Is Your Knowledge Perfect?
When Alma taught the poor among the Zoramites, he spoke
about what might be the result of trying an experiment of faith. Once the seed is planted (i.e. the experiment
on the word is tried), if it “swelleth and sprouteth, and beginneth to grow, ye
must know that the seed is good.” He
then made this interesting conclusion: “And now, behold, is your knowledge
perfect?” If we didn’t read any further,
I think most of us would assume that his answer to the question would of course
be “no,” but that’s not what he taught: “Yea, your knowledge is perfect in that
thing, and your faith is dormant; and this because you know, for ye know that
the word hath swelled your souls, and ye also know that it hath sprouted up,
that your understanding doth begin to be enlightened, and your mind doth begin
to expand” (Alma 32:33-34).

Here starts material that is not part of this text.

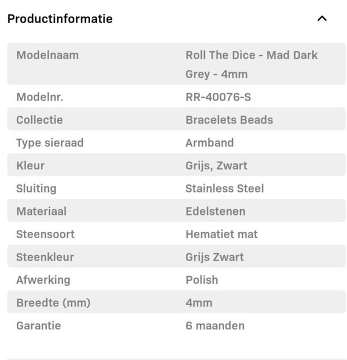
Task: Click the Roll The Dice model name value
Action: [252, 64]
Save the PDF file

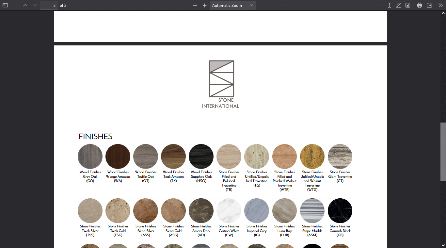[429, 5]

Alma seems to
have been saying that we can test individual principles of the gospel, acting
at first in faith—not knowing what the outcome will be—but eventually having
seen the result of testing those principles can bring a sure knowledge. Elder Maxwell called this “particularized
verifications of gospel truths”—because we have tried the experiment, and
perhaps repeatedly, we know what the outcome is and need no more faith in the
thing, for the outcome is sure.
I
thought of this concept as I put up Christmas lights on my house with my dad
and 7-year-old son (thanks Dad!). I was
on the roof and we were testing the lights.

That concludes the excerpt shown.